Sour Billy volvió los ojos al cazador de esclavos y le dedicó una mirada fría, pero el hombretón era demasiado estúpido para captarla.

—Esperaremos dentro —dijo Sour Billy, manteniendo las manos bien lejos de la espalda.

—Muy bien —contestó el cazador de esclavos, y desmontó—. Por cierto, me llamo Tom Johnston, y ése es mi chico, Jim.

—El señor Julian se sentirá complacido de conoceros —dijo Sour Billy—. Atad los caballos y traed dentro a los negros. Cuidado con los escalones, están podridos en algunos sitios.

La mujer empezó a lloriquear camino de la casa, pero Jim Johnston le dio un preciso bofetón en la boca y la mujer guardó de nuevo silencio.

Sour Billy les condujo a la biblioteca, y descorrió las pesadas cortinas para dejar entrar un poco de luz en la sala sombría y polvorienta.

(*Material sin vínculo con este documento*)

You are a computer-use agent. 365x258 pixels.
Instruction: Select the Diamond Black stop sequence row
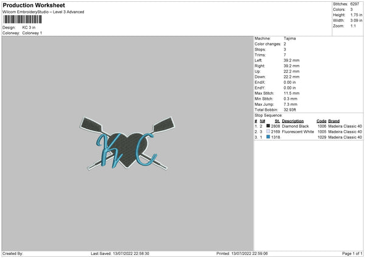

Los esclavos se sentaron en el suelo, mientras que los dos cazadores se estiraron en unos grandes sillones de cuero.

—Vaya —dijo Tom Johnston—, qué sitio tan estupendo.

—Todo está roto y sucio, papá —dijo el más joven—. Tal como dijeron esos negros que estaría.

—Bien, bien —intervino Sour Billy, mirando a los dos negros—. Bien, bien. Al señor Julian no le va a gustar que andéis por ahí contando cosas de la casa. Os habéis ganado una buena azotaina.